Some lines below may hold the string "computer". Count them and give only the total.
··········
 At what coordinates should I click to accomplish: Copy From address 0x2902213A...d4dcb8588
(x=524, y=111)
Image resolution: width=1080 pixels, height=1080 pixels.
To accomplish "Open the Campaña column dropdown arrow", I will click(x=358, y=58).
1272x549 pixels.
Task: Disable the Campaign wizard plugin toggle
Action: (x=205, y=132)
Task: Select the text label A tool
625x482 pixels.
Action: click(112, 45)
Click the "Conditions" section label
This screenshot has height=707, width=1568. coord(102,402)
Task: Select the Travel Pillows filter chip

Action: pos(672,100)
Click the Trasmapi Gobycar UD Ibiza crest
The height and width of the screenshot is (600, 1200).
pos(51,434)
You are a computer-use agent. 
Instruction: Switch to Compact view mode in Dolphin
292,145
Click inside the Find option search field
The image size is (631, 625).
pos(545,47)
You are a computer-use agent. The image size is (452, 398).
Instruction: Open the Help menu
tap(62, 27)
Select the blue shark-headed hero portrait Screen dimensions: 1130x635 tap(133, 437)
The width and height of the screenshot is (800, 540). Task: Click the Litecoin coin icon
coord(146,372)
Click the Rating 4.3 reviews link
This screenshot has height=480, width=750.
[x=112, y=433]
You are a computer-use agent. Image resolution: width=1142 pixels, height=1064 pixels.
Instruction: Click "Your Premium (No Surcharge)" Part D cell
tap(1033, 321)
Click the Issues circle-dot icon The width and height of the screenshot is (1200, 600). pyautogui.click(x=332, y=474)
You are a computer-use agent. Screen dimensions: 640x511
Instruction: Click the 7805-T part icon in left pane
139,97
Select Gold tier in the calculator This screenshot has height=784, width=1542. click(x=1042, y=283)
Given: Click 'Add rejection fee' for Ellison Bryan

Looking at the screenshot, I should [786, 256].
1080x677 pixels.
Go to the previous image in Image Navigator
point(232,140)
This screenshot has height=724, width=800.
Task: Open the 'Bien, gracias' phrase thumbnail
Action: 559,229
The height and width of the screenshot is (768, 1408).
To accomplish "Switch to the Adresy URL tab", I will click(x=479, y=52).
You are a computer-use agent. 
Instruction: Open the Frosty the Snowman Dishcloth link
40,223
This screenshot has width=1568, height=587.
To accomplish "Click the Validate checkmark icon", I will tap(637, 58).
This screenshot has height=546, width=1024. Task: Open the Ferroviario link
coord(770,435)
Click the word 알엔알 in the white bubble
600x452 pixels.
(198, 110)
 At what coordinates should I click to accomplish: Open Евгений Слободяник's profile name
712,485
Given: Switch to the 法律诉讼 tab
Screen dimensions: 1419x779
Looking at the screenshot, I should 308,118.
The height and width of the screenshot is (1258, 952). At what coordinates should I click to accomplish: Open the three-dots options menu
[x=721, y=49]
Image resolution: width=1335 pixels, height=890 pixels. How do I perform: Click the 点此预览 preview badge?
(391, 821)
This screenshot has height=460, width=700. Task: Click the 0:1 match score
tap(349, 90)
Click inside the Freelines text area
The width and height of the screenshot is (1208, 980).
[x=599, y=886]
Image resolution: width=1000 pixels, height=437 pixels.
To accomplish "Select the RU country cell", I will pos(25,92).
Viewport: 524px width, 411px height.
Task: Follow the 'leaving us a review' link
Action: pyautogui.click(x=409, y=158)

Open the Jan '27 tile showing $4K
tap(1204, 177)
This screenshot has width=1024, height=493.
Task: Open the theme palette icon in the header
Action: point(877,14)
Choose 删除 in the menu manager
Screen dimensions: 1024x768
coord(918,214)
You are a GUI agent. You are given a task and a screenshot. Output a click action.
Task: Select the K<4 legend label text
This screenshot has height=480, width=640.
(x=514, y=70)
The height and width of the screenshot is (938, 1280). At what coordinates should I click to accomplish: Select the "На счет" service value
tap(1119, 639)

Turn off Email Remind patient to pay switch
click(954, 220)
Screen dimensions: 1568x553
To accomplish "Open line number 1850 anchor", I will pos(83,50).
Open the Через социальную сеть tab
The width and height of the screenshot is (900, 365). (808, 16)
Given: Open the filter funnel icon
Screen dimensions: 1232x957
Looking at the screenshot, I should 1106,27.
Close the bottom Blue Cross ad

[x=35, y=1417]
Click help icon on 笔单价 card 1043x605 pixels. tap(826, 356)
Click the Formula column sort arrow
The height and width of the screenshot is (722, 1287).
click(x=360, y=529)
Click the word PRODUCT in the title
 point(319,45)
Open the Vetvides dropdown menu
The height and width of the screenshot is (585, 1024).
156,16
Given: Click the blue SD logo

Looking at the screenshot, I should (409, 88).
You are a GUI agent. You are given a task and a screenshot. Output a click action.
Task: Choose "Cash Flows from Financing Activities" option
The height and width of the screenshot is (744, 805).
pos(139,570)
··········
**Answer to the exercise**
5